WHAT IS ASKED
Could you give the whole listing below again, requests included, with every coordinate in the answers shifted by -51 and the pictures left out?
※
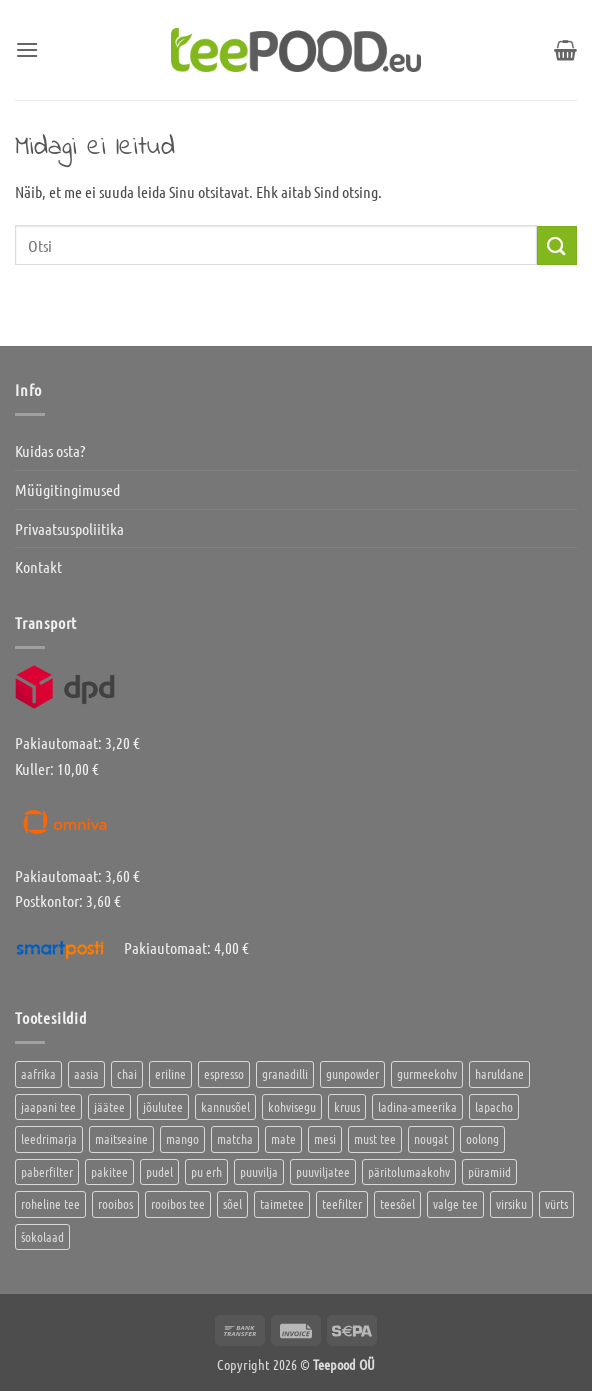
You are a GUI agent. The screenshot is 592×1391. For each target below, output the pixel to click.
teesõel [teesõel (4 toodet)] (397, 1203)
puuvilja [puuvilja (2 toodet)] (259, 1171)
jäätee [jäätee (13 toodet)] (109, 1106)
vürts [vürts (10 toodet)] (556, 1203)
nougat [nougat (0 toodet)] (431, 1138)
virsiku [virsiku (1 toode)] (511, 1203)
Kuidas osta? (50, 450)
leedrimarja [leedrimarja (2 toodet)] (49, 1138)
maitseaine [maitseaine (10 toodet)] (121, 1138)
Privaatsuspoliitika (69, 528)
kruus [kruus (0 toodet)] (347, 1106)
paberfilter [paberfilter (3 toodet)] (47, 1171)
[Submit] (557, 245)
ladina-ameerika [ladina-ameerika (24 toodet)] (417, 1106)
※
THE RESPONSE
You are a GUI agent. The screenshot is 592×1391. For each target below, output the pixel to click.
teesõel [teesõel (4 toodet)] (346, 1152)
puuvilja [puuvilja (2 toodet)] (208, 1120)
jäätee [jäätee (13 toodet)] (58, 1055)
vürts [vürts (10 toodet)] (505, 1152)
nougat [nougat (0 toodet)] (380, 1087)
virsiku [virsiku (1 toode)] (460, 1152)
Kuidas osta? (-1, 399)
leedrimarja [leedrimarja (2 toodet)] (-2, 1087)
maitseaine [maitseaine (10 toodet)] (70, 1087)
Privaatsuspoliitika (18, 477)
kruus [kruus (0 toodet)] (296, 1055)
paberfilter [paberfilter (3 toodet)] (-4, 1120)
[Submit] (506, 194)
ladina-ameerika [ladina-ameerika (24 toodet)] (366, 1055)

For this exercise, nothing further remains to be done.